Sie meinen Dinge wie das iPhone?

Diese egotechnische Superdroge kommt zu uns als Revanche-Opioid aus China, aber auch die unendlich angewachsenen Geschäfte des Tourismus, der Kosmetik, der Mode weisen Sucht-Charaktere auf. Eine Handelsmarke wie Douglas prägt das moderne Frauenbild kontinente-weit. Ein Zug von sexualisiertem Drogenkonsum wirkt in alle Transaktionen ein. Wie stelle ich dem irrationalen Begehren der Anderen die passende Falle? Das ist die Leitfrage der Weltwirtschaft – die wird unter den Dealern in Davos nicht diskutiert.

Ein Gespräch über Verzicht wird da unmöglich?

Man braucht kein Gespräch, man hat sich ja schon auf die Lösung geeinigt: Es geht darum, alternative Drogen anzubieten – Methadon für alle.
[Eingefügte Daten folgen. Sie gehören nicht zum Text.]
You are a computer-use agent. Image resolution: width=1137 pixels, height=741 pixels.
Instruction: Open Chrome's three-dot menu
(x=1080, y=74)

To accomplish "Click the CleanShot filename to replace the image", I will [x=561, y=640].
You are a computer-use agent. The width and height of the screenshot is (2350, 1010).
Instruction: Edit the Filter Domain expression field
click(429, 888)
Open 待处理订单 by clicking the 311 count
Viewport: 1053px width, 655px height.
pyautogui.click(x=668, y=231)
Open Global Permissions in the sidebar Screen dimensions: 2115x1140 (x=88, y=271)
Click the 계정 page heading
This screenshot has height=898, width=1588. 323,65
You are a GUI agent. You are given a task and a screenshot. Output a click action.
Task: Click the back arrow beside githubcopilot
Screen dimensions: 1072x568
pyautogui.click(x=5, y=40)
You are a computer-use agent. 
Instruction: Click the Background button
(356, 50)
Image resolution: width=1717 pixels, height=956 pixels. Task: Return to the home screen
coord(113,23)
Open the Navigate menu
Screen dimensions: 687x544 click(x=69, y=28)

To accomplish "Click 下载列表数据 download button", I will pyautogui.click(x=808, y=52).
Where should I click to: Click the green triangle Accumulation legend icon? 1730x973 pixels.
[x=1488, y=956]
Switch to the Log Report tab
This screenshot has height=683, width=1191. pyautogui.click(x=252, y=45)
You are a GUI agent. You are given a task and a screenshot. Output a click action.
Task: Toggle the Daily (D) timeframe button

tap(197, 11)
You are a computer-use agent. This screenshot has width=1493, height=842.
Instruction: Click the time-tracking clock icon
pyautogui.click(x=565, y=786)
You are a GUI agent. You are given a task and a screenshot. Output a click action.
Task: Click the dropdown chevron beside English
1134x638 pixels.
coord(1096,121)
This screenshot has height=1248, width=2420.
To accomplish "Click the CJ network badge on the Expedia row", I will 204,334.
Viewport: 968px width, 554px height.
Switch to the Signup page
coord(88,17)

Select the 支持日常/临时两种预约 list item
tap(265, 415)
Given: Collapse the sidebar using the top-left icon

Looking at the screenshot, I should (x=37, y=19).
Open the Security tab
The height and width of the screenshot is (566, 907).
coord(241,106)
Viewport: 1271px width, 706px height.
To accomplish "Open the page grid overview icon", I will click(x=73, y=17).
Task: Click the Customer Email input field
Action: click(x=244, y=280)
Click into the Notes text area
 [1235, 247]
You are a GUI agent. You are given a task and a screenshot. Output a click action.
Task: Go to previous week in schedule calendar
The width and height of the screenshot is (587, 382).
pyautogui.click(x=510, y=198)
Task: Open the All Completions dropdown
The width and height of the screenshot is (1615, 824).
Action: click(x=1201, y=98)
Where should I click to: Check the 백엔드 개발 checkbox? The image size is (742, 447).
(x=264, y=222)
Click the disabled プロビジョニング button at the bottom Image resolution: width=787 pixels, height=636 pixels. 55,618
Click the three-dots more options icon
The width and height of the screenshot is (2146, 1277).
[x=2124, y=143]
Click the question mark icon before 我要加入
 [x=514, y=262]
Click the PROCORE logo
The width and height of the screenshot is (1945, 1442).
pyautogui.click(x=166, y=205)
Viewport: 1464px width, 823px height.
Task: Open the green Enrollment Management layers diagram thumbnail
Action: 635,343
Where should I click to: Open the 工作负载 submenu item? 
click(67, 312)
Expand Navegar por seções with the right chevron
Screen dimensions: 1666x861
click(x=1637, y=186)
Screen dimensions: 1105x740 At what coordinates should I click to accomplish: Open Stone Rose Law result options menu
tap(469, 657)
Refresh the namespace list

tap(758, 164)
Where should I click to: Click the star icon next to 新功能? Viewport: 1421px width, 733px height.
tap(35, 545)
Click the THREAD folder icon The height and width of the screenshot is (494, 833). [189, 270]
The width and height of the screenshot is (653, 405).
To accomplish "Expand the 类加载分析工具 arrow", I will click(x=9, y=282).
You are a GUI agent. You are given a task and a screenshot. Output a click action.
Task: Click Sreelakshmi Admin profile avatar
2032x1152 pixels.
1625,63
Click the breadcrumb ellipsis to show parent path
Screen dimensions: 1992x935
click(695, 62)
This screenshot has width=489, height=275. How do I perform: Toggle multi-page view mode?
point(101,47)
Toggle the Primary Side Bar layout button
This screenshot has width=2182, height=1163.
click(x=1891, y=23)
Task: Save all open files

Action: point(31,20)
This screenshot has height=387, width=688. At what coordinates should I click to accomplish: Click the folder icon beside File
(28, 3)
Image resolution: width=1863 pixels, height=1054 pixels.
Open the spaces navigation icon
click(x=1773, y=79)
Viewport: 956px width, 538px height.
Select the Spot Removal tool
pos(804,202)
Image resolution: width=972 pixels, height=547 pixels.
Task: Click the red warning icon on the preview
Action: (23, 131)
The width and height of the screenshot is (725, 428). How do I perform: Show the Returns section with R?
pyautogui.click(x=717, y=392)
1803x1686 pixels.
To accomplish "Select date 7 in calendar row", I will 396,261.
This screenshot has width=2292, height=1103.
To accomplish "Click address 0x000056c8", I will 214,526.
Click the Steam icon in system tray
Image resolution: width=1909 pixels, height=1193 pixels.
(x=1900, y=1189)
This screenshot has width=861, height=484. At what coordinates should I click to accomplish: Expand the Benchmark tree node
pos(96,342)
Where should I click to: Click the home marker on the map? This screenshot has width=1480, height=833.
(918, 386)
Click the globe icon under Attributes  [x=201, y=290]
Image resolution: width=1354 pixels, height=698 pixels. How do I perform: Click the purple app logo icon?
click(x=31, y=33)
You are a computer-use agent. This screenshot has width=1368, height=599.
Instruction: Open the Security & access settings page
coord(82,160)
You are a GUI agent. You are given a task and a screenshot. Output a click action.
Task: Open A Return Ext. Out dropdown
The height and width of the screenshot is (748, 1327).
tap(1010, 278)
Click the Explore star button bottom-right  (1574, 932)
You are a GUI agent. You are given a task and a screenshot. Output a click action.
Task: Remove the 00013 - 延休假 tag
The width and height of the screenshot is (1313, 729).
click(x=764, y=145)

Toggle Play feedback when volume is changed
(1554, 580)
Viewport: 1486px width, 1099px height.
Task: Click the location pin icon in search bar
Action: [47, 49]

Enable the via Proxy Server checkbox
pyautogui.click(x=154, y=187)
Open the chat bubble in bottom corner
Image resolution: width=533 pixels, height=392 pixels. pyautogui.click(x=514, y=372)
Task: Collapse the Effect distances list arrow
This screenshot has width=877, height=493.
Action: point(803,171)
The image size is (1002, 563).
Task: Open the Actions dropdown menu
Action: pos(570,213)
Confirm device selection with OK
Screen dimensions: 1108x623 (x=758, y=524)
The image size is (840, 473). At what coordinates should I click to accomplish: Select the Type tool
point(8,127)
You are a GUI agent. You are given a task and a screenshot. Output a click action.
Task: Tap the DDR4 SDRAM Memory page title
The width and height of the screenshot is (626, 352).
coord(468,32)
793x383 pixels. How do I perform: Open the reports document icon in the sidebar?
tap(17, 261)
Woher kommt dann die Heftigkeit des Kampfs ums Klima?

Die Klimadebatte hat ein so starkes Pathos, weil die im Fossildrogenzeitalter aufgewachsenen jungen Leute fest glauben, dass Sonne und Wind es für sie richten werden. Dann klebe ich mich um der nächsten Verwöhnung zuliebe halt auf der Straße fest, die Droge Sonne ist ja als globales Methadon verfügbar, man soll es nur sehr viel schneller liefern als vorgesehen – danach fliege ich für drei Wochen nach Mallorca.

Herr Sloterdijk, vielen Dank für das Gespräch.